Teks Sumber:
┌────────

MENELANJANGI BOROK TUKANG TUKANG NYONTEK


1. Perubahan Omong Kosong
Kalau tidak ingat pengorbanan saya siang malam sebelum kuliah, mungkin saya telah menyebut kalau kuliah sama dengan tahi kucing. Hal ini saya ungkapkan karena saya sudah terlalu kecewa dengan kepura puraan di kampus.

Sebelum masuk kampus, kuliah dalam pemahaman saya adalah idealisme, pertarungat sengit mempertahankan nila nilai dengan keringat bahkan darah sebagai taruhannya. Kuliah adalah wahana untuk mencetuskan revolusi berpikir, dimana ego pribadi luntur dan intelektualitas yang bergerak menjalankan fungsi sosialnnya digulirkan bersama sama. Intelektualitas adalah tameng dan mahasiswa mahasiswa adalah garda yang berdiri paling depan untuk melawan setiap kedzoliman baik yang dilakukan penguasa atau pribadi pribadi yang sok punya kuasa. Dalam menempuh perjuangan, mereka menggunakan cara cara bersih, jujur dan elegan sehingga ketika perjuangan tersebut mencapai keberhasilan maka hal itu adalah cermin dari kemenangan kaum intelektual.

Bagi saya heroisme gerakan mahasiswa 98 yang berdarah darah, peristiwa penembakan mahasiswa di Trisakti dan Semanggi, sikap lapang dada para ayah dan ibu yang merelakan anaknya ditembaki dalam huru hara dan pemerkosaan serta pembunuhan perempuan perempuan Tiong Hoa menjelang lensernya soeharto telah membulatkan tekat saya untuk melanjutkan pendidikan ke jenjang yang lebih tinggi selepas SMA. Saat itu saya yakin dapat menemukan jati diri saya dilingkungan kampus.

└────────

Data elemen dan posisi teks
┌────────

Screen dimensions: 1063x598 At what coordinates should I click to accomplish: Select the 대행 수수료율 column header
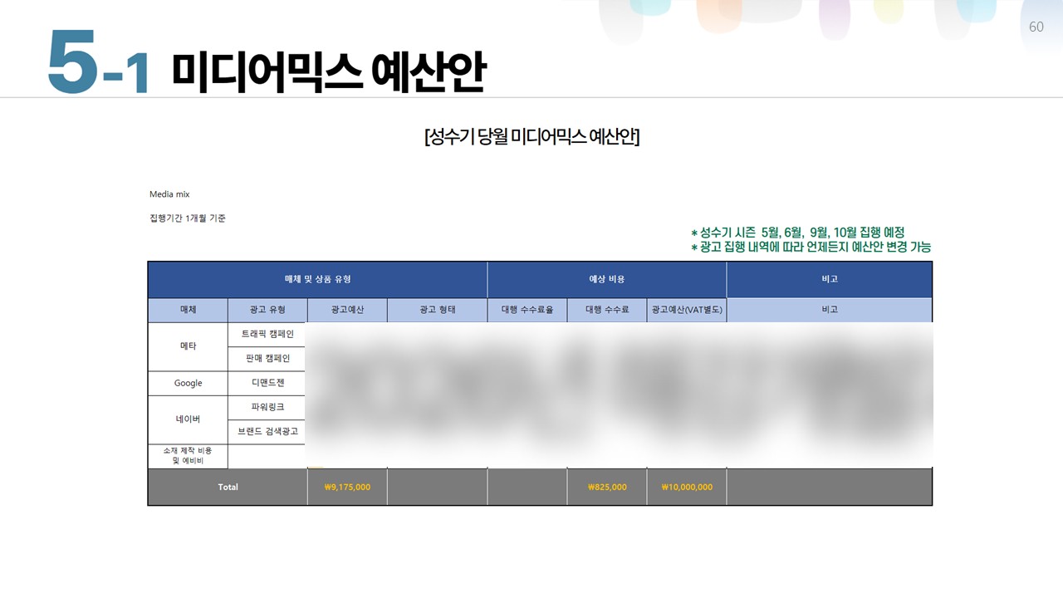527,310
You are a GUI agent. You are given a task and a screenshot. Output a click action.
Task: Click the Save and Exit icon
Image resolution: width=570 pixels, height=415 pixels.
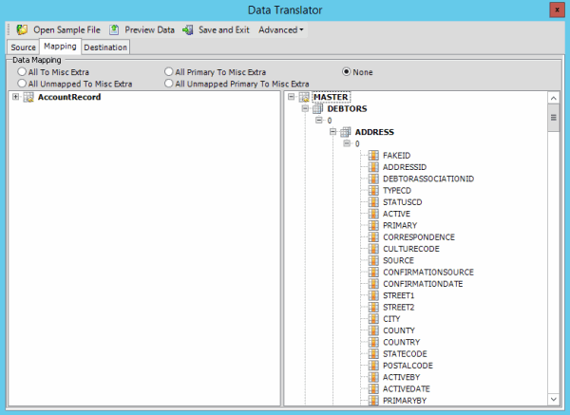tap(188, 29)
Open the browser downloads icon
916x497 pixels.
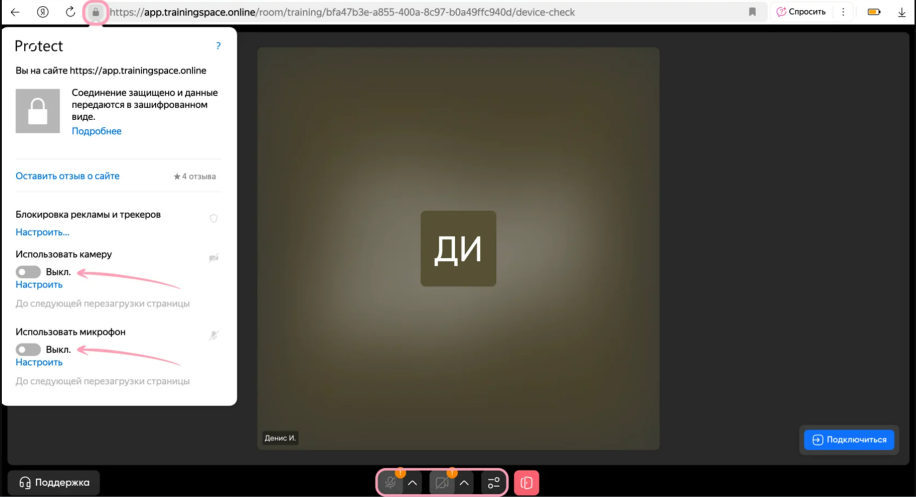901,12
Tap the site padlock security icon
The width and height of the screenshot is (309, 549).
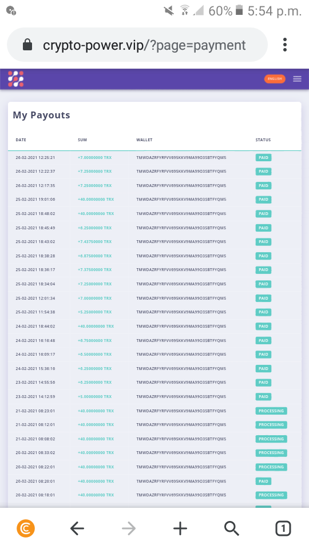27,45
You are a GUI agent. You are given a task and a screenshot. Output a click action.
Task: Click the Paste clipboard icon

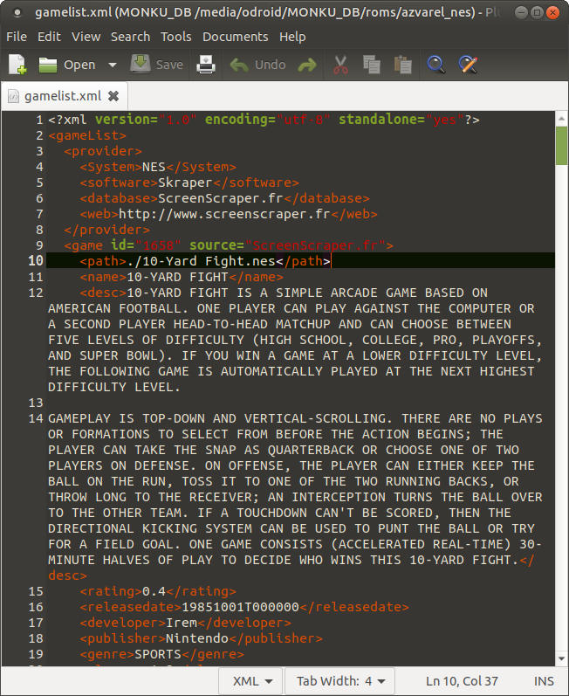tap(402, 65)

└────────
┌────────

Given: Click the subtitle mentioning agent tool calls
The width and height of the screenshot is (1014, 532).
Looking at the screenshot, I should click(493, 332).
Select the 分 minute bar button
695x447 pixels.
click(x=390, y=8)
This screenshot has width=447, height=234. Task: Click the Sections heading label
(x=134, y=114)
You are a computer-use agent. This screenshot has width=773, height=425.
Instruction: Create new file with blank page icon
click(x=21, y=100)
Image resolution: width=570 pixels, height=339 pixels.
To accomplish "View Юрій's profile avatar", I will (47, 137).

└────────

Tugas Anda:
Salin lagi tulisan tentang tukang nyontek di atas, semuanya mulai dari "MENELANJANGI BOROK TUKANG" terus ke bawah sampai "puraan di kampus.", dan tukar kata "kampus" dengan "universitas".

Hasil Tugas:
MENELANJANGI BOROK TUKANG TUKANG NYONTEK


1. Perubahan Omong Kosong
Kalau tidak ingat pengorbanan saya siang malam sebelum kuliah, mungkin saya telah menyebut kalau kuliah sama dengan tahi kucing. Hal ini saya ungkapkan karena saya sudah terlalu kecewa dengan kepura puraan di universitas.